## Passage to read
>>>

If your widget business is not a success, it's because your negative thoughts are crippling sales. You are killing deals and strangling opportunities with your dark thoughts.

That's what a book called The Secret, suggests, anyway. Edited by Rhonda Byrne, and excerpted here, The Secret has sold an estimated 1.75 million copies. That's more than the latest Harry Potter. A DVD version has sold upwards of 1.5 million copies.

"The main idea of The Secret is that people need only visualize what they want in order to get it", writes Peter Birkenhed on Salon.com. This idea is called "The Law of Attraction" and Oprah Winfrey, one of the world's wealthiest and most influential women, endorses the notion.

Birkenhed skewers her for it: "By continuing to hawk 'The Secret', a mishmash of offensive self-help cliches, Oprah Winfrey is squandering her goodwill and influence," he writes.

The book has a blame-the-victim stink to it:

The only reason any person does not have enough money is because they are blocking money from coming to them with their thoughts.

<<<

## What this exercise asks
• A. According to the article about The Secret, how many copies of the book have been sold?
• B. In the article about The Secret, why does Birkenhed say Oprah Winfrey is squandering her goodwill and influence? Explain in one to three sentences.
• C. Carry on with the article about The Secret from its final sentence.

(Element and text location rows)
>>>

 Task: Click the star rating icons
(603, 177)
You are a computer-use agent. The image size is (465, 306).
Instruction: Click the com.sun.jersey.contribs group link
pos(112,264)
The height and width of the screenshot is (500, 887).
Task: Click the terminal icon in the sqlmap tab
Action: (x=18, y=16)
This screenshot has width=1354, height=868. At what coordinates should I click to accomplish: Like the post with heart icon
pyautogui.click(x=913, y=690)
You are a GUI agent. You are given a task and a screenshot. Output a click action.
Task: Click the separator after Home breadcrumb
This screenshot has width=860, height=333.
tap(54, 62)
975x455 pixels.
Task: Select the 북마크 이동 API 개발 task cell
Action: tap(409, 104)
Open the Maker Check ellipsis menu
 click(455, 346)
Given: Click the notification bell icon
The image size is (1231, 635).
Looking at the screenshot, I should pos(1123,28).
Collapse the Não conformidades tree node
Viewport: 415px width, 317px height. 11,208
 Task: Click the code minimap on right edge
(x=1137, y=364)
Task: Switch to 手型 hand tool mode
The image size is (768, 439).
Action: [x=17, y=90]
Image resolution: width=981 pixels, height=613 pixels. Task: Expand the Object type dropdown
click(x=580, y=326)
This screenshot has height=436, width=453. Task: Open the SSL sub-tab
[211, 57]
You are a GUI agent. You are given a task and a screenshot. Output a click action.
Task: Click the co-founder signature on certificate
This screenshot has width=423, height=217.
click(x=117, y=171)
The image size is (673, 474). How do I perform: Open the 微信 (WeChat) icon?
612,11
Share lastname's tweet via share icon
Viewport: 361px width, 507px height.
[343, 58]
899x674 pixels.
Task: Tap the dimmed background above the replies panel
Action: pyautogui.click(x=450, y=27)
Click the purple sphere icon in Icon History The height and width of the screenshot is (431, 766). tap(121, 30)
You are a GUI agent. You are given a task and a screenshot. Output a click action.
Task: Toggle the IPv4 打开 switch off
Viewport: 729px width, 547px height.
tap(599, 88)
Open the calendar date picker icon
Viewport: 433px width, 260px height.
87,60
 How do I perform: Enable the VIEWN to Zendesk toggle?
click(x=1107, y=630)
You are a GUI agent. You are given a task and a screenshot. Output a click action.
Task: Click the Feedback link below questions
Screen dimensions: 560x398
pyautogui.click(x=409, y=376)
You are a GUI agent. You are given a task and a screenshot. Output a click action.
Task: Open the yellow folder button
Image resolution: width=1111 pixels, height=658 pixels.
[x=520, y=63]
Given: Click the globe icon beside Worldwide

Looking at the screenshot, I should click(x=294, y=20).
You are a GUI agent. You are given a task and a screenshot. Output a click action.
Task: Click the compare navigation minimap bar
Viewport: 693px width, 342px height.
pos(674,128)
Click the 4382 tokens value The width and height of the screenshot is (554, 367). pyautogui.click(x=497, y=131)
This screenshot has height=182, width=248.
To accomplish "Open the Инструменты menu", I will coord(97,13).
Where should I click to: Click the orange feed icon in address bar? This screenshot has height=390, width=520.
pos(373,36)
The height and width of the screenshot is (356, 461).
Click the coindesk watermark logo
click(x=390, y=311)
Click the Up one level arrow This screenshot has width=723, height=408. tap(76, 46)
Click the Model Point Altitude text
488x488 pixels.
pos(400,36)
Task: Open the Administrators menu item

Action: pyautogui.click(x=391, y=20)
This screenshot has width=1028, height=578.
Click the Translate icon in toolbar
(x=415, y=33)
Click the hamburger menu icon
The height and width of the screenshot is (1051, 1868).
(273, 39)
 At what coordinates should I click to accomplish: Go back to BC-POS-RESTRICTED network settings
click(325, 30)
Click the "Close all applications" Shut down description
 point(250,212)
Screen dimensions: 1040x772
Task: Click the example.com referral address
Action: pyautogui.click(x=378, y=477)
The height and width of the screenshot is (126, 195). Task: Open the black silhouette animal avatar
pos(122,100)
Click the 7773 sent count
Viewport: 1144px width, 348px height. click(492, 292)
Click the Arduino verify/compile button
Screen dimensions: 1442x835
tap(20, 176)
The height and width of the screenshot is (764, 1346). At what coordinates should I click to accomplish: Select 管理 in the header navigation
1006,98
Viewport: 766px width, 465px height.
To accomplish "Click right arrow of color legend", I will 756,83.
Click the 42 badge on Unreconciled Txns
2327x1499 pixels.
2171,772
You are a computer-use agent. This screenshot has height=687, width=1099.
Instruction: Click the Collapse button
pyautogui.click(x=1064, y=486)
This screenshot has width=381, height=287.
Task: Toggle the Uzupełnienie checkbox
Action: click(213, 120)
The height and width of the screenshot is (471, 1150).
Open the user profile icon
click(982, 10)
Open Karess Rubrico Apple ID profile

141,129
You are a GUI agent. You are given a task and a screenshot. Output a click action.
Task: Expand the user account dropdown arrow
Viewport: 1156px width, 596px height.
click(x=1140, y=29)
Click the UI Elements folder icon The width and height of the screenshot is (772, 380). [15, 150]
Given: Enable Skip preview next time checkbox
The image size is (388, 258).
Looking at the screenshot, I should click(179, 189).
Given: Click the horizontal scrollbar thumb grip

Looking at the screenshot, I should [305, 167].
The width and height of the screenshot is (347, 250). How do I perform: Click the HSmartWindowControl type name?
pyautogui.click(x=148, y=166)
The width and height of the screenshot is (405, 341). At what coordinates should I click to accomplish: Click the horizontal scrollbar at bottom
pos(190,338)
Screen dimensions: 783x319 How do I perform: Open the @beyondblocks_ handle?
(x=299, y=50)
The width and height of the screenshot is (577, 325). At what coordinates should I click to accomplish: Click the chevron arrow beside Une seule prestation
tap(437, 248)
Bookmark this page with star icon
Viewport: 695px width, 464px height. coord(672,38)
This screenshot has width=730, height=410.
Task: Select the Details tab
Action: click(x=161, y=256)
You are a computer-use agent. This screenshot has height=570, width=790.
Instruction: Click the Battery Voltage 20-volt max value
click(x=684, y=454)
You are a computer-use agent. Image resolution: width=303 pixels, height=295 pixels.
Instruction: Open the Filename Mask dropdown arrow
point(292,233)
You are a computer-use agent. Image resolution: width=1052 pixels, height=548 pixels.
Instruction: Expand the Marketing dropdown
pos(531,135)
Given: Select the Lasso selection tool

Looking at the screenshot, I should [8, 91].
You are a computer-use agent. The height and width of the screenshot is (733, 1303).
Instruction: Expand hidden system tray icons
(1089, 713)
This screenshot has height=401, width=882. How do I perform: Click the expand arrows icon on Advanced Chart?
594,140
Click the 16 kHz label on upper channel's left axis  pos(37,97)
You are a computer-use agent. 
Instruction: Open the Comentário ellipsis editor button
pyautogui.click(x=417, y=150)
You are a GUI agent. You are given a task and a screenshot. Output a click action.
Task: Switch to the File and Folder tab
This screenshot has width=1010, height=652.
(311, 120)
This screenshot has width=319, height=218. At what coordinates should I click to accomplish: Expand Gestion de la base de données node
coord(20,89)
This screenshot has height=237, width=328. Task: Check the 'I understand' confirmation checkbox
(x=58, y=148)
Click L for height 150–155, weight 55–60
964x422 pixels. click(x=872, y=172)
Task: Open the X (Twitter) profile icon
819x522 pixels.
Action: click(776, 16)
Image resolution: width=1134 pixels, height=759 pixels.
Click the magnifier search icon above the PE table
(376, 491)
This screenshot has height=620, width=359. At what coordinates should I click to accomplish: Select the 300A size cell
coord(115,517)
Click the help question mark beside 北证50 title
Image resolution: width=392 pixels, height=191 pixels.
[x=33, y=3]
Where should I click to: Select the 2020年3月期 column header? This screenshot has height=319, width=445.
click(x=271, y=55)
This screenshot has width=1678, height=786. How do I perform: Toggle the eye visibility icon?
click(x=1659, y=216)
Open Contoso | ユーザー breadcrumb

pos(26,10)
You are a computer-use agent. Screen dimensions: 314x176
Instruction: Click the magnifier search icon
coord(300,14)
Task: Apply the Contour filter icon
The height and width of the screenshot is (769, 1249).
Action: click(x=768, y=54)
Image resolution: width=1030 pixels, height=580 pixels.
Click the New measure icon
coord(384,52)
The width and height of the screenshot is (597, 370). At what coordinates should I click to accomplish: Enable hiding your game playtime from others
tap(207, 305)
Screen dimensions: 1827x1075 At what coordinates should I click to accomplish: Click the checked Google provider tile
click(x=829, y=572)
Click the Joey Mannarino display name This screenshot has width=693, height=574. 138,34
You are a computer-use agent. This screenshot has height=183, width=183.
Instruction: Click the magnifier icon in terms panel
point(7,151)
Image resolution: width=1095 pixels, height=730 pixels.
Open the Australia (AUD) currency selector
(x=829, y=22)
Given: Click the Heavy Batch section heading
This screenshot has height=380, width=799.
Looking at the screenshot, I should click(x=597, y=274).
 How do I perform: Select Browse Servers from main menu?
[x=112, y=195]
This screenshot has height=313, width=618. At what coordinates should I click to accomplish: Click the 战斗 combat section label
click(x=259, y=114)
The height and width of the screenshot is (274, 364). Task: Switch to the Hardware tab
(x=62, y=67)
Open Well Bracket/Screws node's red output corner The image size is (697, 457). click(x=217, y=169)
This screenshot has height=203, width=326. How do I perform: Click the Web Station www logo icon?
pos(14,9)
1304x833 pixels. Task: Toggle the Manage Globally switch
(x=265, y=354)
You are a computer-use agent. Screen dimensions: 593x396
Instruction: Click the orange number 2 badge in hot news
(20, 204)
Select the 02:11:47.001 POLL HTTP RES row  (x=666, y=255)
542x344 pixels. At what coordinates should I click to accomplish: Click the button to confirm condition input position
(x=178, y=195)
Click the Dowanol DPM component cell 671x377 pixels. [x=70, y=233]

<<<

## Answer list
• A. An estimated 1.75 million copies.

• B. Birkenhed says she is squandering her goodwill and influence because she keeps promoting The Secret. He calls the book a mishmash of offensive self-help cliches.

• C.
If you can no longer comfortably button your coat, don't blame the gobs of ice cream you shovel down your piehole nightly. Blame your traitorous mind:

The condition of being overweight was created through your thought to it. To put it in the most basic terms, if someone is overweight, it came from thinking "fat thoughts," whether that person was aware of it or not. A person cannot think "thin thoughts" and be fat.

Yup, there it goes again. Your infernal mind wants to keep your pockets empty and your pants too tight.

What, you don't buy it? Neither do I. If I did, I'd have to believe that anyone who is sick, out of work, poor… or fat is that way simply because he doesn't want badly enough to be healthy, happy, and prosperous. I'd have to believe that uninvited misery, misfortune, bad mojo -- call it what you like -- has no role in the outcome of any person's life.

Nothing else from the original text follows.